Okuldan dönerken (16/03/2012) o taşlardan bir kısmı bu sefer bizim arabaya düştü, yani, o taşlardan hayli tecrübeli bir ekip, kamikaze saldırıda bulundu. Sağ far camı ve ortadaki havalandırma deliğini parçalamış Transit’in. Ama biraz acemilik sezdim taş kafalıda, kaçamamış çünkü. Utanmadan oraya bir yere saklanmış bir de. Çarptığı köşesi beyaza kesmiş. Seslerden anladığımız kadarıyla ekip biraz kalabalıktı. Diğerleri görevlerini hakkıyla ifa edip kaçtıkları için yakalayamadık. Eşkâllerini ve hangi örgüte mensup olduklarını tespit için en büyükleri olduğunu düşündüğümüz zavallıyı yanımıza aldık. İki yumruk büyüklüğünde vardı. Ön cama gelenler onun kadar olsaydı, kaza yapmamız muhtemeldi.
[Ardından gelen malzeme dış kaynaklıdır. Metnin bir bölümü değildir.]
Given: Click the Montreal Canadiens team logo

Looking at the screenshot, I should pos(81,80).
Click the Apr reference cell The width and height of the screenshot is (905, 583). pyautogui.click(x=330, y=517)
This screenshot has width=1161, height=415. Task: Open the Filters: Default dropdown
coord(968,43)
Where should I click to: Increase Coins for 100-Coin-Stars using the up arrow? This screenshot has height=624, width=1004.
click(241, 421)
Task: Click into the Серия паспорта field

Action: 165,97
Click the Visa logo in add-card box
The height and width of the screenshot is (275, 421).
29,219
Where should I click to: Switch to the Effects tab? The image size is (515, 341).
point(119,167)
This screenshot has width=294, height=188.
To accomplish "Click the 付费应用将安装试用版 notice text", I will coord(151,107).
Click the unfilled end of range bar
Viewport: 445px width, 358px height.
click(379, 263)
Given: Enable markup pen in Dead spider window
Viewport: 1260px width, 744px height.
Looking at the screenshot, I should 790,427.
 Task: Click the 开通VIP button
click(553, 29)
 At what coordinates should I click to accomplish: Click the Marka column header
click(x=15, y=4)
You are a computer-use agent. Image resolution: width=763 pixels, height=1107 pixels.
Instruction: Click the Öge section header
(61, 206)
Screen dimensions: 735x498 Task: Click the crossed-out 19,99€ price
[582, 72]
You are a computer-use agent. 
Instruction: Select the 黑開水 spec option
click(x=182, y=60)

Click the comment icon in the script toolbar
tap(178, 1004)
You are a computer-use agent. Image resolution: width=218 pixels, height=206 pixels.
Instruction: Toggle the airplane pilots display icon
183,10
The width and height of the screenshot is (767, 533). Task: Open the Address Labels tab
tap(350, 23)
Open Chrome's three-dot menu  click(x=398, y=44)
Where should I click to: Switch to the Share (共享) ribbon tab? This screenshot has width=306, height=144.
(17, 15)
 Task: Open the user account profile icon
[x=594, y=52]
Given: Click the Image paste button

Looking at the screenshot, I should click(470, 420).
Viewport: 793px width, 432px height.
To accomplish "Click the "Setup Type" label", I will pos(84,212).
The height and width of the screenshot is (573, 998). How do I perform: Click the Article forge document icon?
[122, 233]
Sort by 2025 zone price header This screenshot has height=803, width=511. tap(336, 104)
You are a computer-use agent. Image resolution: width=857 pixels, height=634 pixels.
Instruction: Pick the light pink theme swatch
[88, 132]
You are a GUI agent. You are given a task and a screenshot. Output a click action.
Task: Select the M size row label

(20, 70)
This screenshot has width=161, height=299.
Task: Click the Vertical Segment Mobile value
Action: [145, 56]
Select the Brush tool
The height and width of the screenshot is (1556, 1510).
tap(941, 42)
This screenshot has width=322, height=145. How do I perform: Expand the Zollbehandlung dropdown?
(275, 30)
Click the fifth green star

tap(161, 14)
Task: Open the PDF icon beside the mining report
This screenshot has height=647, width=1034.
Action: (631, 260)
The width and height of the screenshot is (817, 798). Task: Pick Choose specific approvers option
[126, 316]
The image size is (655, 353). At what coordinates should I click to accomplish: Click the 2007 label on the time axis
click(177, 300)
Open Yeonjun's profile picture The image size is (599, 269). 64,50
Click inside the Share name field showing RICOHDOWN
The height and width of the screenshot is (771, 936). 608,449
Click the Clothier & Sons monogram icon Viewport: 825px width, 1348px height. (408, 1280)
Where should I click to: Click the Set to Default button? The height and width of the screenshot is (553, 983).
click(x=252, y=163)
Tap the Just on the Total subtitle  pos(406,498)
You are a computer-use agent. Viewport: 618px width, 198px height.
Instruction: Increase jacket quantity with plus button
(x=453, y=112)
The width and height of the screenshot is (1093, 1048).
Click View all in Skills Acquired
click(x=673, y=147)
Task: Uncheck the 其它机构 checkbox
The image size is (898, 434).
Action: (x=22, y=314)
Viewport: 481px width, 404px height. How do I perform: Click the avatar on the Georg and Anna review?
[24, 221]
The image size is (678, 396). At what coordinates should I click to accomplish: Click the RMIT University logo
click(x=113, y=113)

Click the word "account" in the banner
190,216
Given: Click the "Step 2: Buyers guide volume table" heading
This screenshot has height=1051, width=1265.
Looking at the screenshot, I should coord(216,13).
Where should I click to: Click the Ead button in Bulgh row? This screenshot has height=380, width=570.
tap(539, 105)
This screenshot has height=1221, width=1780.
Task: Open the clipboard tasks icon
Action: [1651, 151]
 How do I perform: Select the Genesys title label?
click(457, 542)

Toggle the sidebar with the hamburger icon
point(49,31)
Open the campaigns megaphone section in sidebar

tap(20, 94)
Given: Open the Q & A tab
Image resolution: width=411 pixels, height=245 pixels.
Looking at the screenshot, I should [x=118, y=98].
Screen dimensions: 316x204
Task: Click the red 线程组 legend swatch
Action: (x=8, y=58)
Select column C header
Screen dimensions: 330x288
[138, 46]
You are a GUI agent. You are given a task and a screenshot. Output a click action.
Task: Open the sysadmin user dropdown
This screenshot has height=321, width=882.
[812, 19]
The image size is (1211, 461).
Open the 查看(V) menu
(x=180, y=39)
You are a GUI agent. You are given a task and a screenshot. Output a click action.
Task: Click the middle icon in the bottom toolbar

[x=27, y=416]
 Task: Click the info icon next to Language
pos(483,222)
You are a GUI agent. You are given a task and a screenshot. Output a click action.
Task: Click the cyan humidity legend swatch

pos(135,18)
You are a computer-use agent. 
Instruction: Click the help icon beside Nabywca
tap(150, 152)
Demek ana kuvvetle ön takımlara saldırıp uyarı vermekti niyetleri. Camlara ihtiyat kuvvetlerini yollamaları belki kazayı hak etmediğimizi düşündüklerindendir.

İki sene önceki (2010) saldırı daha riskliydi. Sahibi değişik olsa da araba aynıydı. O zaman gelen, gördüğümüz -yani seslerden anladığımız- kadarıyla tek bir fedaiydi. Şoförün hemen arkasında oturuyordum. Camdan içeri yayılan basıncı hissettim. İntihar bombacısı gibi yapayalnızdı. Bir derdi vardı da öyle mi atladı, yoksa gerçekten kamikaze miydi, hâlâ anlamış değiliz. Bunun, biz öğlencilerle bir alakası var mı bilmiyoruz. Belki de bizden birine kastetmişlerdir. Sabahçıların başına bir şey gelmediği gibi, bütün lastikler de bizim seferlerde patlıyordu. Silecek demirine isabet etmişti o zamanki fedai. Ama bildiğin yamultmuştu demiri.

Bu taş isabet etme olayları sonucu, demek ki diyorum, hayatı tesadüflerle açıklama garabetini gösterenlerin derdi boşuna değilmiş. Sen git, bazen 90 dereceden fazla açılarla (kamyon tepesinde giderseniz dağlar üstünüze üstünüze düşecek gibi olur) yol boyu hizalanan dağların tepesinden yaklaşık 70 m.lik bir yükseklikten rastgele taklalarla -göremedik ama muhtemelen öyledir- intihar atlayışı yap. Sonra da o gün o yoldan geçen yüzlerce -saymadık ama herhâlde öyledir- arabadan herhangi birine dal. Bereket ki Zap’ın yatağını dolduran bu kayalar, taşlar gecenin sabaha yakın saatlerinde çözülüp yuvarlanıyor da kaza riski gün içinde bir nebze azalıyor.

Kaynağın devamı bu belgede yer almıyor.